Отец окунулся в собрания, а, придя с них, говорил на особенный тон, что выступил, или  в президиум посадили, или выбрали. И означало всё, что отец пробивался. Не в таких, конечно, как Теребов, начальник лесопункта, и Небаронов, технорук, но и не сравнивать уже с работягой (чуяла ли Геля про себя уже тогда, или теперь кажется, что и всегда чуяла?).
Отец добивался: чтоб приборка, чтоб гряды высокие и без травинки сорной… Но с капусты слизней – бр-р! – самолично в банку с керосином сбирал, указательный палец округляя.
Геля добивалась: наметится тройка, и любого учителя замучит быть на дополнительных. А когда училась в пятом классе, приехала в школу работать Судакова Надежда Васильевна, и Геля ластилась к ней. Отец же уделял для любимой классной и мёд от своих пчёл, и овощи с огорода, и сало… Гелю дразнили подлизой. Пусть!
После восьмого класса поступила в педучилище – в область. Добираясь туда и обратно, претерпела. А стипендию и с тройками давали как сироте.
Как-то подвёз её на «ЗИЛе» вербованный шофер, двадцати шести лет, не высок, но коренастый, сбитой. Вскоре загудел посёлок о Геле и хахале. Отцу уткнули, что взмывал и заседал, и отец поучил её, чтоб долго помнила, и «вербованному» велел жениться. Но бросать училище, хоть и беременная, не позволил – Геля родила дочку, когда и восемнадцати не было.
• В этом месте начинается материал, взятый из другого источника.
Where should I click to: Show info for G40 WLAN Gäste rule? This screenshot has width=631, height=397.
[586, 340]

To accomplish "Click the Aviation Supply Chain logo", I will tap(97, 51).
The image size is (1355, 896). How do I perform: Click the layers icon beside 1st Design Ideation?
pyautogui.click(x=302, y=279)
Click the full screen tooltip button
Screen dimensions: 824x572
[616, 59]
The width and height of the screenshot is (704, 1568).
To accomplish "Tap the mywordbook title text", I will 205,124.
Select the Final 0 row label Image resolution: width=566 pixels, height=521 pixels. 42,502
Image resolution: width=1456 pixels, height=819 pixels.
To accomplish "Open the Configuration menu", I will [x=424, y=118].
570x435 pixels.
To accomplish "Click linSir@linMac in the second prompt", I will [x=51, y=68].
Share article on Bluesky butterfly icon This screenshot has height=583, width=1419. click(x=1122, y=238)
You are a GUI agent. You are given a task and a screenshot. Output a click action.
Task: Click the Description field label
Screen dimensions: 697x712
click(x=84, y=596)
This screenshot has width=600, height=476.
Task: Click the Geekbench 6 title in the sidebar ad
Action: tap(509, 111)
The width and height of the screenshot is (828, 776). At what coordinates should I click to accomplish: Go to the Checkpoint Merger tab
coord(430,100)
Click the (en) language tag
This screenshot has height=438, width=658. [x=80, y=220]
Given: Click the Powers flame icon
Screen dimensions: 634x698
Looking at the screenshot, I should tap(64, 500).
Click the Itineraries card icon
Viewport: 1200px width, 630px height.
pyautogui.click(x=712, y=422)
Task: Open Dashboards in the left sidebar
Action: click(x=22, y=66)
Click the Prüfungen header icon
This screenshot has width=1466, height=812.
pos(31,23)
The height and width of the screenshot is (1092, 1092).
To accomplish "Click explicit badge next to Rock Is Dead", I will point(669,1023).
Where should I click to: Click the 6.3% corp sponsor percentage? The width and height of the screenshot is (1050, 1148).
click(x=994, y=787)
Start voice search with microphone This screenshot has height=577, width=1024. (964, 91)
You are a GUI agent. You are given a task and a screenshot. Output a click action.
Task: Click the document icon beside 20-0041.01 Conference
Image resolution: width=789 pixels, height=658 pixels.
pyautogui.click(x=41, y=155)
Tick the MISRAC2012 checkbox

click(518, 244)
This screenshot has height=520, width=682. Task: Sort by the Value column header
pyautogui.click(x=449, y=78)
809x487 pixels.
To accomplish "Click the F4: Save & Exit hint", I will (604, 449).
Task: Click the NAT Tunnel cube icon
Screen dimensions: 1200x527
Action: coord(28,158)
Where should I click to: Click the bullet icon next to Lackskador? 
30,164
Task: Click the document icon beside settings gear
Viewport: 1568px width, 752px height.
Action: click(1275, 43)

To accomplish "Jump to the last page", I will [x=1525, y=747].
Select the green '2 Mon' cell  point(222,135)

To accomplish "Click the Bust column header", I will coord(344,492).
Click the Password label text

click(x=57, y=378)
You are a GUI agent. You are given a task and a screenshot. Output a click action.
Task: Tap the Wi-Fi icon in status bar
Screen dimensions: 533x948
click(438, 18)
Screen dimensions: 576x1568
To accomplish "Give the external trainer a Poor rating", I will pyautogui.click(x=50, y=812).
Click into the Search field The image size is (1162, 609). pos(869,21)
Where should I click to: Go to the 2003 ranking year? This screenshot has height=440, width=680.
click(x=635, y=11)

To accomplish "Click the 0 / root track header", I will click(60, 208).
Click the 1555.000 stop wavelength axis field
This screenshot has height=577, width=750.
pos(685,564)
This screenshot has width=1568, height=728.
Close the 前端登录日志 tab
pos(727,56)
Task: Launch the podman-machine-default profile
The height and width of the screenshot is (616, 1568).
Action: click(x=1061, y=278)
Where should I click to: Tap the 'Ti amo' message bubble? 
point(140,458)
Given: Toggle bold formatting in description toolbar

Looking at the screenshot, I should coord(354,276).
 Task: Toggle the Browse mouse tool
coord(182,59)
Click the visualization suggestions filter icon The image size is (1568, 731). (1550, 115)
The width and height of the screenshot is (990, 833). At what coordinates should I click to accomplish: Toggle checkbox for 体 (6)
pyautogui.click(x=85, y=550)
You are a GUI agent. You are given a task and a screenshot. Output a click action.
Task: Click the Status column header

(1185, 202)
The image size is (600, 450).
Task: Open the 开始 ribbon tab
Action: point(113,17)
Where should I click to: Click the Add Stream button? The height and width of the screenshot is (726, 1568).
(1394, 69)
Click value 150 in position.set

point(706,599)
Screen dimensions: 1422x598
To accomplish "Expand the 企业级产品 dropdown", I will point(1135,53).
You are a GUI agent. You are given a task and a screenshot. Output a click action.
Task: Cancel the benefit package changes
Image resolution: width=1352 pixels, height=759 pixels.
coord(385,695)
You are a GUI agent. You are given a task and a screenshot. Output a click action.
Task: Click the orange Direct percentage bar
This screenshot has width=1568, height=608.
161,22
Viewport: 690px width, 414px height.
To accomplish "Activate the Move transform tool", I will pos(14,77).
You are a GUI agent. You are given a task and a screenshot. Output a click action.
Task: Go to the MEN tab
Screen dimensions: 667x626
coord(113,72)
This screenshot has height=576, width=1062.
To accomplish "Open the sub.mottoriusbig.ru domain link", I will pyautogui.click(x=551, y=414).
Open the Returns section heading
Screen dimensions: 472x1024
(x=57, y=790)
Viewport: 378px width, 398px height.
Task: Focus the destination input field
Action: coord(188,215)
А стала учительницей, проявила себя, хоть не везло ей – с первого же набора ученики шли от пьяниц и лежебок.
В девяносто каком-то Дальний прикрыли. Муж, похерив работу, раскрутился торговать спиртным. Она поначалу подтирала пол за каждым и всяким, а потом стали выпёхивать товар на крыльцо (позднее и дочка, если взрослых не было).
Взлёт мыслей у них произошёл, когда Судакова Надежда Васильевна, та самая, вступила в должность заведующей РУО. Когда препирались в школе, кому быть начальником летнего лагеря, Судакова по телефону велела, чтоб Геля не артачилась – показала себя. И Геля изведала вкус власти – пришёлся ей.
Тут Екатерина Сергеевна, директор, запросилась с хлопотной должности, и – кто б ожидал? – вспыхнула борьба… Явственно горели охотой двое: Распопова и Шамотова. Распопова, приезжая, вела английский и полставки завуча. А Тамара Шамотова – своя, на три года старше Гели. И сыновья, вторые дети, у них родились в одно время – на этом ещё сдружились. Но незадолго до всего Шамотовы, вся немалая родня, заявили в сельсовет на мужа Гели и самою её за торговлю отравой (умер в одночасье родственник). Вплоть, что погонят из учителей… А Распопова, завуч, хорошо заступалась за Гелю (и сошло). И Геля притулилась к Распоповой. Хотя в уме всегда и Тамару Шамо…
Борьба разгорелась нешуточная. Распопова – вполне официально – донесла Судаковой о Шамотовой неустойчивости, вменив заигрывания с молодым специалистом (Геля про то письмо знала, чуть ли не при ней и составлялось). Шамотова – в отместку – провернула операцию по выселению Распоповой (с пятилетней дочкой) из съёмной квартиры в учительский домишко. Распопова ударилась в голодовку – с уведомлением районному руководству. Оттудова наорали на Судакову и велели покончить с бесчинством.
Судакова, заявившись на Дальний, разоралась. Распопова ответила тоже ором… Судакова – к Геле, где на обед пирожки с капустой и чай с медом (отец по-прежнему держал ульи). И, выпустив пары, то ли, и правда, некого уже совсем, предложила любимице директорство. Геля, в шоке, мямлила. После убытия начальницы перебрала всю свою жизнь: отца со стремлениями и смутные свои предчувствия… Наутро как Судакова по телефону переспросила, так и вытолкнула «да» – как печка уголёк. И понеслось! Вихрем по всему району: и никто-то того не ожидал, и в биографии-то пятнышки (век целый не сотрут!)…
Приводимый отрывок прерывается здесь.